Claramente, ésta última sería una operación ruinosa para el consistorio, cuyas pérdidas deberían cubrirse con los impuestos de los barcelonenses: a efectos prácticos, sería como instituir una nueva partida presupuestaria bajo el concepto de “subvención al uso de una nueva moneda local muy ilíquida”. Pero los proveedores del Ayuntamiento lo agradecerían enormemente: recibirían euros (o BeCs indexados al euro) que podrían emplear para recibir grandes descuentos a la hora de pagar sus multas o tasas con el Ayuntamiento y, en algunos casos, comprar a comercios locales en dificultades.
Conclusión
El dinero es un bien red que tiene vocación de universalidad: el dinero es tanto mejor cuanta más gente lo utilice. Crear una divisa local no deja de ser algo contrario a la propia naturaleza del dinero: lejos de aspirar a la máxima universalidad, se busca ponerle puertas al campo. Pero, por absurda que pueda ser la idea, es una idea con ganadores y con perdedores: ganadores y perdedores que, en parte, son determinables políticamente. Por eso, la idea de divisas locales o nacionales ha tenido tanto éxito hasta convertirse en predominante a escala global.
Todos los que se han mofado de la propuesta de Barcelona en Comú deberían tener presente que el mundo de divisas fiats nacionales —nuestro mundo— se basa exactamente en esos mismos principios: segregar nuestra moneda de la de nuestros vecinos para poder practicar el dumping monetario cuando al político de turno le interese. Los efectos descritos con anterioridad para el BeC son, grosso modo, trasladables al euro, a la libra o al yen, si bien de un modo incluso más criticable por tratarse de monedas de curso legal. A este respecto, quienes defienden la moneda fiat nacional deberían exponer por qué su misma lógica no los lleva a defender las monedas fiat locales (o las monedas fiat por comunidad de vecinos): por qué aceptan una arbitraria redistribución internacional de pérdidas pero, en cambio, se oponen a ella dentro de las fronteras nacionales.
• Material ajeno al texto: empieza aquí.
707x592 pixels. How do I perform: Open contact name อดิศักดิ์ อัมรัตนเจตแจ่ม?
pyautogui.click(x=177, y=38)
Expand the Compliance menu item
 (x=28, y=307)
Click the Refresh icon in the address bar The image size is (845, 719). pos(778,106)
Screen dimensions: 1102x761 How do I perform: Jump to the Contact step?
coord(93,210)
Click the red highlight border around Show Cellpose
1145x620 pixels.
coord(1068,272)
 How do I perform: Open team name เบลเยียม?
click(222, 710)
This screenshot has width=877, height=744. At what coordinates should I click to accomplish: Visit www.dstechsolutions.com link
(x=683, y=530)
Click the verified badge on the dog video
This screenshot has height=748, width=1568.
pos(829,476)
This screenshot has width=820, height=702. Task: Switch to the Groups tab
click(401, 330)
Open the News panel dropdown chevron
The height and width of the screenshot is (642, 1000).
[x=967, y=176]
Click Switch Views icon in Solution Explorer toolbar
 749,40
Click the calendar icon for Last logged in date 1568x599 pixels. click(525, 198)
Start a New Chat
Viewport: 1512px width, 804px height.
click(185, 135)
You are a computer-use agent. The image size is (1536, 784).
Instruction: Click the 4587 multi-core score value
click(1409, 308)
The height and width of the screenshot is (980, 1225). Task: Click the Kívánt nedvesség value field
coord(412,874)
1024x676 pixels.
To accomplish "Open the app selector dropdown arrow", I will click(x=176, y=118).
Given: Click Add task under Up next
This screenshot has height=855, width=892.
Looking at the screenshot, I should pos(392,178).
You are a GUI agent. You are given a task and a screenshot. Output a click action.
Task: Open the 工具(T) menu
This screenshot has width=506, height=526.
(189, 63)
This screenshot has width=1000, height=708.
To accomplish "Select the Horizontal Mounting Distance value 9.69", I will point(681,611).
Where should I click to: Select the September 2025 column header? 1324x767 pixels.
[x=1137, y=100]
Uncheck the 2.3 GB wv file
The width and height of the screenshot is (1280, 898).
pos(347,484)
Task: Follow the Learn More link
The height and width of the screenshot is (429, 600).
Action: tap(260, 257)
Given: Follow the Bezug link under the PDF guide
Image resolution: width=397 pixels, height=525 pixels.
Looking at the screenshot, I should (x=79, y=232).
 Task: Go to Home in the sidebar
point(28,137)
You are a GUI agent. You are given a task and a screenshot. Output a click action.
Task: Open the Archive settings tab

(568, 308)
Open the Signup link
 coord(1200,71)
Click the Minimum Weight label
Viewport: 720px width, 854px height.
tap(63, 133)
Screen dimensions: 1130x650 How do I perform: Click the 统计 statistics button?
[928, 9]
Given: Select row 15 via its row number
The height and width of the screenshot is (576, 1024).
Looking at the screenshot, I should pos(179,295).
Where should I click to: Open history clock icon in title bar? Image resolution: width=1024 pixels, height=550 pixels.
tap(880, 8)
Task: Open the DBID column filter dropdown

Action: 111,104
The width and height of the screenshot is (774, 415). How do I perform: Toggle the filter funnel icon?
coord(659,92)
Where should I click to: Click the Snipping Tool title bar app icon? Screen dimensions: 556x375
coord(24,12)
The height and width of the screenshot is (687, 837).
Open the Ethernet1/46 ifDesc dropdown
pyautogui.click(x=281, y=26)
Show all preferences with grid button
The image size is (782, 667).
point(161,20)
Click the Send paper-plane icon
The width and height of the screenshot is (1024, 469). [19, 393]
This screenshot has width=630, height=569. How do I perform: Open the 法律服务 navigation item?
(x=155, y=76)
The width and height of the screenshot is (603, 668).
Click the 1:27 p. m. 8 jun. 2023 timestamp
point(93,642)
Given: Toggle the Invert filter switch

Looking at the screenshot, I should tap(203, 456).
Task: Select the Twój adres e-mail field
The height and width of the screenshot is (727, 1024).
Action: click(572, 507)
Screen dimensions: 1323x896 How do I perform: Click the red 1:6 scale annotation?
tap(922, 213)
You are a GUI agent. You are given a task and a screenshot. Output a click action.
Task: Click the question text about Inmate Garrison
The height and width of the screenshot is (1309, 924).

Las personas que propugnamos la existencia de un dinero verdaderamente internacional e imparcial —al estilo del patrón oro— y las que nos oponemos a lo que Hayek llamaba “nacionalismo monetario” somos, por desgracia, una auténtica minoría. Pero me temo que somos los únicos que, con algo de coherencia, podemos criticar las ocurrencias de las monedas locales.